One in six of people on antiretroviral treatment will live in South Africa, where 6 million people will need treatment by 2020. Professor Salim Abdool Karim of the Centre for the AIDS Programme of Research in South Africa (CAPRISA) said that for South Africa “the biggest challenge is getting the health service to rise to the challenge, in terms of managerial capacity, health care providers, preventing stock outs.”

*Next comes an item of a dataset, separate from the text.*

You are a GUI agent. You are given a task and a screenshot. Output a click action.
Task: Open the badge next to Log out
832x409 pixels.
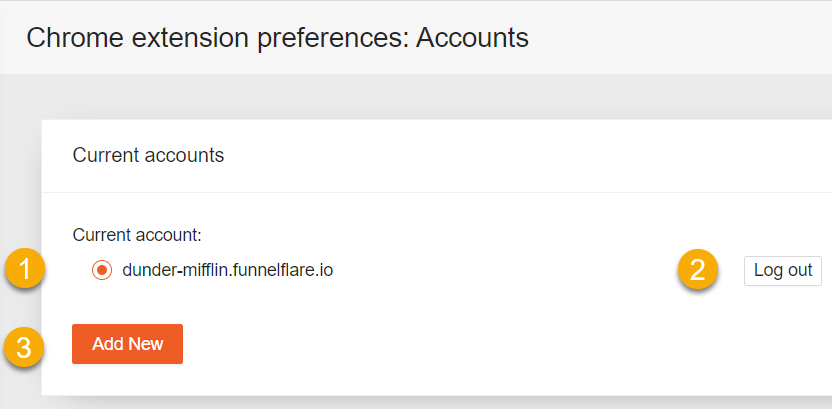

Changes in treatment guidelines are not the only factor that will improve the impact of treatment, the meeting heard. Analysis of epidemiological data from sub-Saharan Africa suggest that around 35-40% of AIDS deaths are occurring in people who have been diagnosed with HIV but never linked to care or who become disengaged from care, and this proportion is likely to increase as the undiagnosed population diminishes, said Professor Timothy Hallett of Imperial College, London. Modelling by an international partnership of researchers shows that AIDS deaths could be reduced by between 6% and 14% by offering treatment at the time when people with HIV first present to health services, Prof. Hallett said. The reduction in deaths would occur not as a consequence of early treatment, but as a result of preventing loss from care, emphasising the importance of identifying the best methods of improving linkage to care and retention in care.

The new guidelines will also consider how to integrate the use of low-dose efavirenz and the integrase inhibitors – especially dolutegravir – into clinical care. Approximately two-thirds of people on first-line treatment worldwide are taking efavirenz, which is highly potent and widely available in generic formulations at low cost. It does have some disadvantages however, including interaction with the TB drug rifampicin which complicates dosing, and a cluster of neuropsychiatric side effects such as sleep impairment, dizziness and depression which make it difficult to tolerate for a significant minority of people.

A systematic review of 76 trials conducted as part of the guidelines review, comprising 35,270 patients, including six direct comparisons of efavirenz with integrase inhibitor-based regimens, concluded that integrase inhibitors are more effective at suppressing HIV than efavirenz over follow-up of up to two years, and that dolutegravir or reduced-dose efavirenz are superior to other rgeimens in terms of CD4 recovery.

Dolutegravir has been licensed to the Medicines Patent Pool by ViiV for the development of fixed-dose combination antiretroviral products for lower-income countries, and both the Medicines Patent Pool and the Clinton Health Access Initiative (CHAI) project that by 2025 between 72% and 76% of people on HIV treatment worldwide will be taking a first-line regimen based on dolutegravir.  But, in the interim, the shift to better-tolerated regimens will happen at varying paces in different countries.